Code clustering workbench

K. M. Annervaz, Vikrant S. Kaulgud, Janardan Misra, Shubhashis Sengupta, Gary Titus, Azmat Munshi

Published: 2013, Last Modified: 21 May 2025SCAM 2013EveryoneRevisionsBibTeXCC BY-SA 4.0

Abstract: Source code clustering is an important technique used in software development and maintenance to understand the modular structure of code. An array of algorithms are available for clustering like simulated annealing based search. Source code have different kinds of features such as structural or textual features. The collection of these different types of source code features and computation of relevant feature metrics is a difficult task. Further, the clustering algorithms can run on metrics based on different types of source code features or their combinations. This flexibility makes it non-trivial to test effectiveness of clustering algorithms on a source code.

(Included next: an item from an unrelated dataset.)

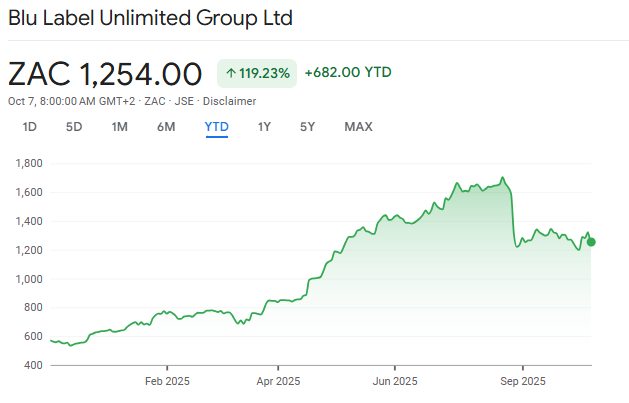This screenshot has width=629, height=403.
Task: Click the +682.00 YTD change text
Action: (348, 72)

In this paper, we present a highly configurable clustering workbench that allows the user to collect the various source code features and then to select the code features used for clustering, the clustering algorithm and its various parameters. Clustering quality metrics are computed. They allow comparison of algorithm output based on different combinations of code-features and algorithms. We also present the specific contribution made in multi-dimensional feature analysis and clustering. The tool hides the algorithm complexity from the user, thus allowing complete focus on understanding the 'effect' of the configuration choices. We have also applied this tool in real-life maintenance projects, where the users found it useful to tweak the clustering techniques for the source-code peculiarities.